# 本文
______
では早速ですが、どんな距離でペース走を実施すればマラソンの攻略につながるのでしょうか?

最初からとても無責任な言い方になりますが、この点については様々な考え方や理論がある部分であり、判断や決断に最も迷う部分でもあります。実際に私が指導している選手たち(市民ランナー)の中には、30kまでのペース走でマラソンを攻略できたケースや、マラソンとほぼ同じ距離である40k走を取り入れることでマラソンの自己新記録を大幅に更新した選手もいます。

しかし、今回はマラソンを攻略していく上で多くのランナーに当てはあるトレーニング方法と言う意味で、40k走を取り入れる前提で話しをすすめていきます。

では次に、40k走の実施頻度として毎週1回は40k走を取り入れていく必要はあるのでしょうか?

実は、この40k走の本数や実施タイミングについても、経験や走力によって大きく異なります。例としてオリンピックを目指すような実業団選手(プロ)は、1回のマラソンを目指していく過程で40k走を10回前後は実施します。つまり、初マラソンと言ってもトレーニングの段階で既にマラソンの距離を10回以上は経験していることになります。
______
# 小問 1
本文で数字と「回」を組み合わせて回数を表している箇所を、出てくる順にすべて抜き出してください。
# 小問 2
次の(a)〜(c)は本文と合っているか、それぞれ「はい」か「いいえ」で答え、決め手となる本文の語句をそのまま引用してください。
(a) 本文の書き手が指導する選手の中に、30kまでのペース走でマラソンを攻略できた人がいる。
(b) 今回の話は、40k走を取り入れない前提で進められる。
(c) 実業団選手は、1回のマラソンに向けて40k走を3回ほど実施する。
本文の内容だけを根拠にしてください。

# データ行
______
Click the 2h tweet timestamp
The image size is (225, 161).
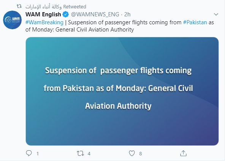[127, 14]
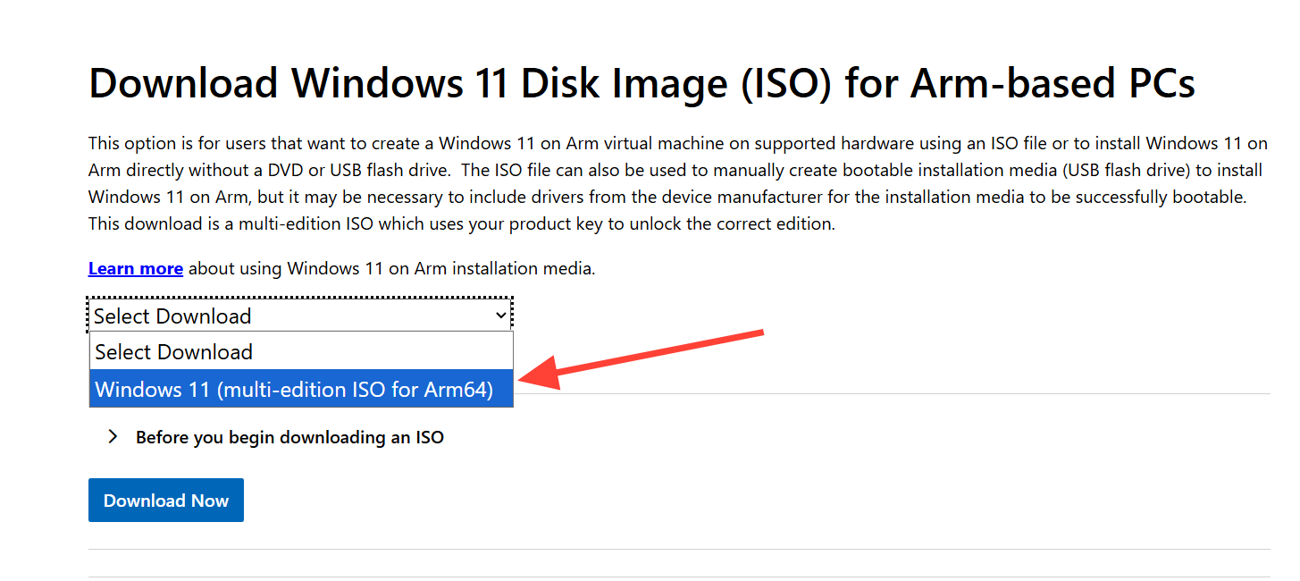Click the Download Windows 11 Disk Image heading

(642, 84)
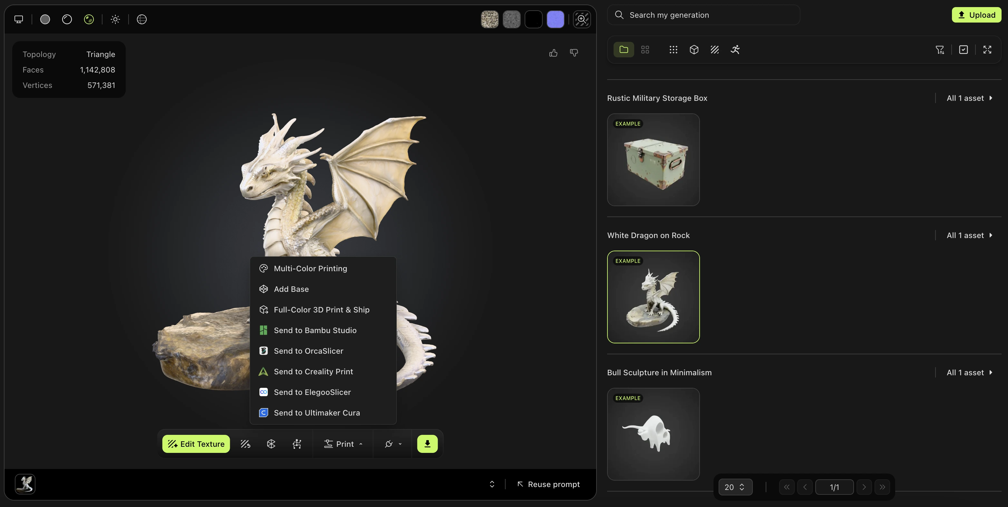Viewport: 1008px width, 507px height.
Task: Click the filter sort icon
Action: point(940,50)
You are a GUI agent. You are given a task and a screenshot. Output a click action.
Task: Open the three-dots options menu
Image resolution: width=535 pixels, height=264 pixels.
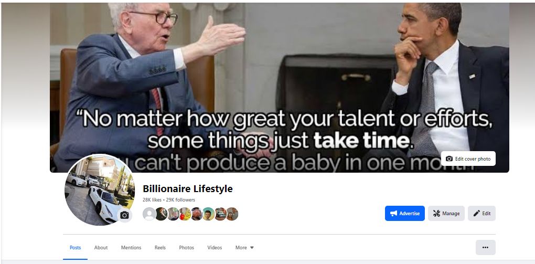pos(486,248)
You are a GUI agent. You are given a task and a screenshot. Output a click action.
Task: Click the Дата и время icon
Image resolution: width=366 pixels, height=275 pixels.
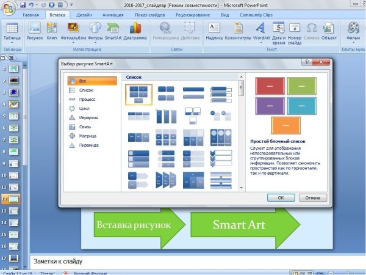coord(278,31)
______
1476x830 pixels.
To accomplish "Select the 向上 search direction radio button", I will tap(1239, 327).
______
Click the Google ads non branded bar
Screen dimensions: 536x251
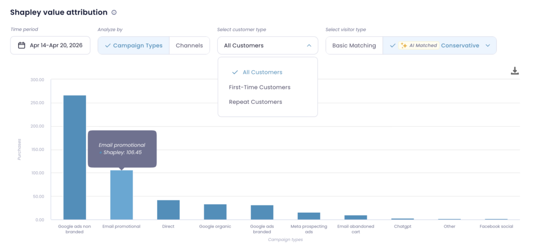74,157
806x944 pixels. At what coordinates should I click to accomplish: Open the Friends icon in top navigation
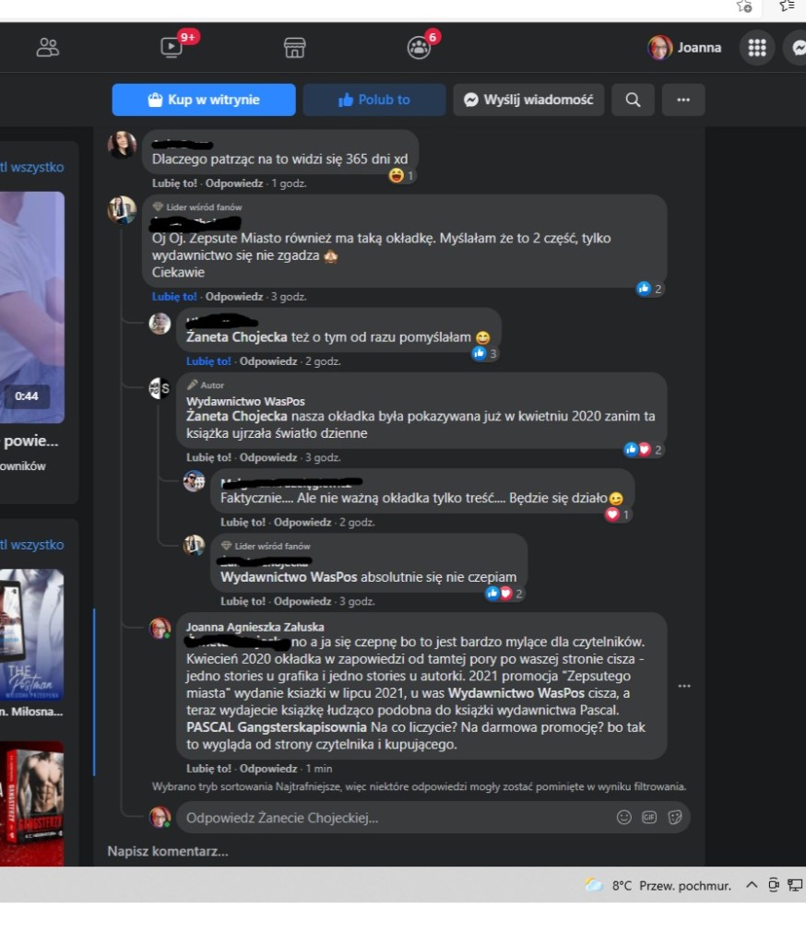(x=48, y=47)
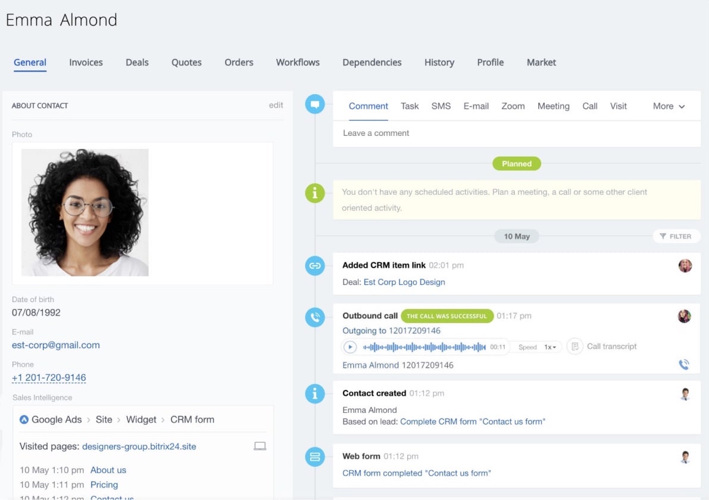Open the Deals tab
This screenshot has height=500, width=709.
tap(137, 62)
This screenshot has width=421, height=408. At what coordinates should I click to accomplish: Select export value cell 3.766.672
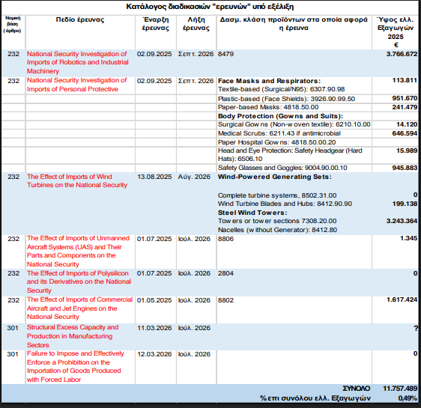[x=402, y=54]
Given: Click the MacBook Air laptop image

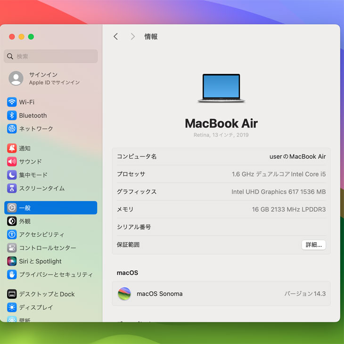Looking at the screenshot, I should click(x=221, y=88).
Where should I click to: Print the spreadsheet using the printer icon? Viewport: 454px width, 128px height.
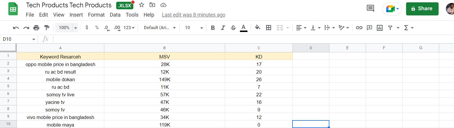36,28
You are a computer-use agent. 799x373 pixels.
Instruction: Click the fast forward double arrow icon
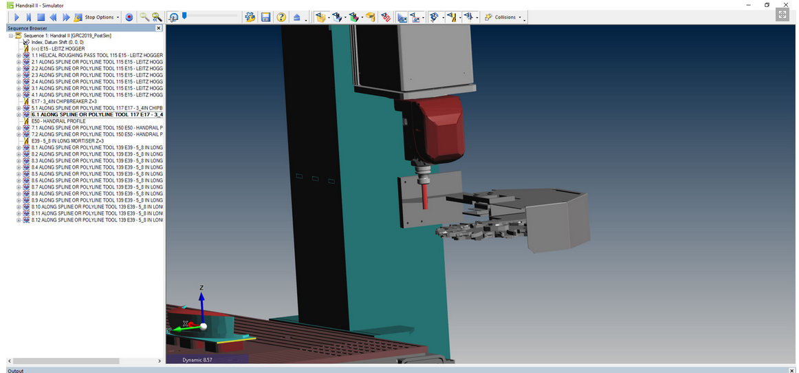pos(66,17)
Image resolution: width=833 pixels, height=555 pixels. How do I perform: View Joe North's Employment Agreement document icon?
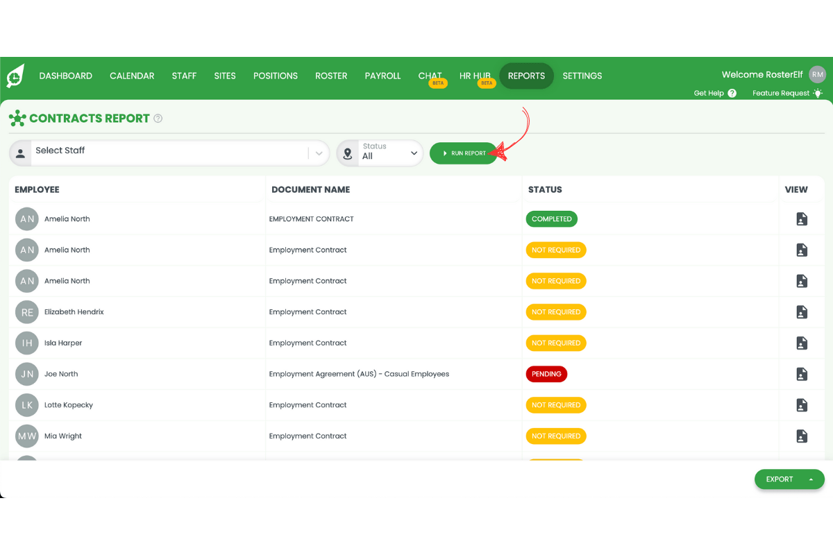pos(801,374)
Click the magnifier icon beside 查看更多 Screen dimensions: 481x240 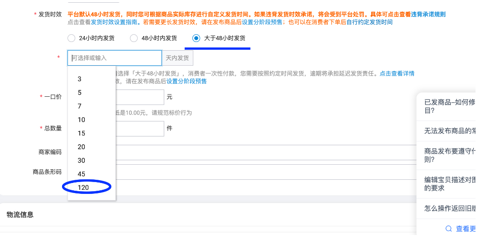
______
# 解答 1
毎週1回
1回(「1回のマラソン」)
10回前後
10回以上

# 解答 2
(a) はい:「30kまでのペース走でマラソンを攻略できたケース」
(b) いいえ:「40k走を取り入れる前提で話しをすすめていきます」
(c) いいえ:「40k走を10回前後は実施します」